Le 15 avril, la guerre a éclaté entre l'armée dirigée par le général Abdel Fattah al-Burhane et les Forces de soutien rapide (FSR) du général Mohamed Hamdane Daglo.
Dès les premières heures, la capitale a été coupée de tout: son aéroport a été bombardé, les serveurs centraux des banques ont été arrêtés et les administrations ont été fermées ou incendiées. Rapidement ensuite, la plupart de ses usines ont été pillées ou bombardées.
Les étrangers à la recherche d'une voie de sortie ont foncé vers la côte, à 1.000 kilomètres à l'est de Khartoum, dans la ville de Port-Soudan.
L'ONU et les ministres arrivés au pouvoir après le putsch de 2021 ont pris leurs quartiers dans ses immenses bâtiments coloniaux blancs.
Le général Burhane, chef de facto du Soudan, y siège désormais après avoir fui le QG de l'armée, l'un des plus grands complexes de Khartoum, sous le feu incessant des paramilitaires.
Les combats qui touchent désormais de nombreuses villes, mais principalement Khartoum et le Darfour (ouest), tuent toujours chaque jour.

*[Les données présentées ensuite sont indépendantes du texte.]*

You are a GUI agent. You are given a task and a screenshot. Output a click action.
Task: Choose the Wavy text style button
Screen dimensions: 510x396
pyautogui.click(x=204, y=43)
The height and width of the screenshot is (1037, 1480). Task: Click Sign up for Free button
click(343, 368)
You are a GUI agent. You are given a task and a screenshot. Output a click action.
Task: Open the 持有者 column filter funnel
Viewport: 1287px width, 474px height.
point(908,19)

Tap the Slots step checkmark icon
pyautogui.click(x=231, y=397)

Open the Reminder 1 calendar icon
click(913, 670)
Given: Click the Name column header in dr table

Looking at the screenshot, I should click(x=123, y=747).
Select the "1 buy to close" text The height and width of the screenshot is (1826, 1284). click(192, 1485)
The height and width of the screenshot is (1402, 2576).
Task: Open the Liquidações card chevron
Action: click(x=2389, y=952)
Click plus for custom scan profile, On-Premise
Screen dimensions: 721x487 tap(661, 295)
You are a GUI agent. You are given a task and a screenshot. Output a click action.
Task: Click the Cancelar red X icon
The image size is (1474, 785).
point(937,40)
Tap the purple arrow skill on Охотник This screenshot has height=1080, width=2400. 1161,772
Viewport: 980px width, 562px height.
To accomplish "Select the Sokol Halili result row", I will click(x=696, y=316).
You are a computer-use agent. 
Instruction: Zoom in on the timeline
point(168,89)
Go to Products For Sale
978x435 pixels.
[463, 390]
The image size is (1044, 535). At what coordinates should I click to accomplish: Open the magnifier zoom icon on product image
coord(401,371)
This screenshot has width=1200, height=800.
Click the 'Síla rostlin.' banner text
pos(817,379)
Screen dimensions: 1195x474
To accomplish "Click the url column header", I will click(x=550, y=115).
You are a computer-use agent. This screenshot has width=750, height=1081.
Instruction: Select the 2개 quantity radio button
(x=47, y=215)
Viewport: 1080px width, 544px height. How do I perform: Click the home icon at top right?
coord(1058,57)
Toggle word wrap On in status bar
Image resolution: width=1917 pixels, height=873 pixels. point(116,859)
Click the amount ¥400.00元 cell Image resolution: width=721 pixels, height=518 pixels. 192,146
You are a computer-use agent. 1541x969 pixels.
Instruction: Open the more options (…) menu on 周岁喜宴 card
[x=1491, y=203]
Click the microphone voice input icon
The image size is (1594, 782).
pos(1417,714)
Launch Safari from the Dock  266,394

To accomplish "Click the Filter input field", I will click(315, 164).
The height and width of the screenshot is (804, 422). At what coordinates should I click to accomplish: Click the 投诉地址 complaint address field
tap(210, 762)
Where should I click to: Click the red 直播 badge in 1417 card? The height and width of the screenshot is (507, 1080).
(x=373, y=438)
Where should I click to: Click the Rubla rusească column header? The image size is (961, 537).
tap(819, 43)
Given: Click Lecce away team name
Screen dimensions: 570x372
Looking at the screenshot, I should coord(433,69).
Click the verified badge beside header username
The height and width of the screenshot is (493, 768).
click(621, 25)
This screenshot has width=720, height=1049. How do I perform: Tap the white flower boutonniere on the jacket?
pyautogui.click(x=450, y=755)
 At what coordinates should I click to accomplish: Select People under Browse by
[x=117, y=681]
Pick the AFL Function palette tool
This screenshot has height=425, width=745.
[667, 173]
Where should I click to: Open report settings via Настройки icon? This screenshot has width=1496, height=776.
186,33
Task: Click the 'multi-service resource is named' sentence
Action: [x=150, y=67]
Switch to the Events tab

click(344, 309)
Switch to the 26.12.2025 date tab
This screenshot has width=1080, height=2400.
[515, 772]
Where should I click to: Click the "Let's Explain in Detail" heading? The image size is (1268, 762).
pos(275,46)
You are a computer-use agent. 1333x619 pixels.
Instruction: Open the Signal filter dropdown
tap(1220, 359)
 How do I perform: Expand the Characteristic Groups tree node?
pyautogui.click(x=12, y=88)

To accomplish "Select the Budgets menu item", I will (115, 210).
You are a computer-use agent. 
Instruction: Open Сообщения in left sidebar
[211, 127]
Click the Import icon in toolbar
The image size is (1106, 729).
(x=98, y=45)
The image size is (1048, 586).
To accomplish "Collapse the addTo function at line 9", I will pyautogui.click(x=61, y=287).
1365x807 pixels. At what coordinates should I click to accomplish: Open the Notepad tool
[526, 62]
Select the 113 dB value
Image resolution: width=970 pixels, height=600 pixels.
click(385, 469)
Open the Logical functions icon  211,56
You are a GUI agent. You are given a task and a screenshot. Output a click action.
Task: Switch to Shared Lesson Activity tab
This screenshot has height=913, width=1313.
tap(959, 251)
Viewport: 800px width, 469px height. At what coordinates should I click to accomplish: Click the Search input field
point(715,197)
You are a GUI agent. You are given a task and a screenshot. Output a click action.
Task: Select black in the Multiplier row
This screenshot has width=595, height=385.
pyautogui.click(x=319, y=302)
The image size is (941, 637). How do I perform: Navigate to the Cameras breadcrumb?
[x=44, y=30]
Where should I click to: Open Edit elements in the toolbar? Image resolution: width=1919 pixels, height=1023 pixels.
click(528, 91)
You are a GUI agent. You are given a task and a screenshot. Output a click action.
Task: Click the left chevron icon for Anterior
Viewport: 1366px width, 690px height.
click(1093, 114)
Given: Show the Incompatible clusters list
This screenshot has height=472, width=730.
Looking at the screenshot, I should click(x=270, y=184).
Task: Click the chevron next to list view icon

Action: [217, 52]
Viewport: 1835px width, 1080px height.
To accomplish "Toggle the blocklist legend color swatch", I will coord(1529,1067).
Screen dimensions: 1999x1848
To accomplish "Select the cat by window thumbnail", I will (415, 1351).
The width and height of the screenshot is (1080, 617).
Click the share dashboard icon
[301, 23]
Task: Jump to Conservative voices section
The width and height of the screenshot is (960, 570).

La capitale et ses banlieues --Omdourman où se trouve le Parlement et Khartoum-Nord où se concentrent les rares industries du pays--, séparées par le Nil, concentraient toutes les infrastructures vitales du pays, rappelle à l'AFP l'urbaniste Tariq Ahmed.
Quand elle a été touchée, "les banques, les entreprises, les rouages de l'Etat" l'ont tous été aussi.
Eau, électricité, routes
"La guerre dure et la vie ne peut pas s'arrêter, il faut donc trouver un (autre) siège d'où gérer les affaires de tous", explique Oumaïma Khaled, analyste économique à l'AFP.
L'alternative à Khartoum, fondée en 1821, était toute trouvée, en apparence.
"Port-Soudan est géographiquement éloignée de la guerre et ouverte sur le monde avec son aéroport et son port" sur la mer Rouge, dit Mme Khaled. Elle est, de fait, "le deuxième carrefour commercial du pays et peut tout à fait être une capitale économique".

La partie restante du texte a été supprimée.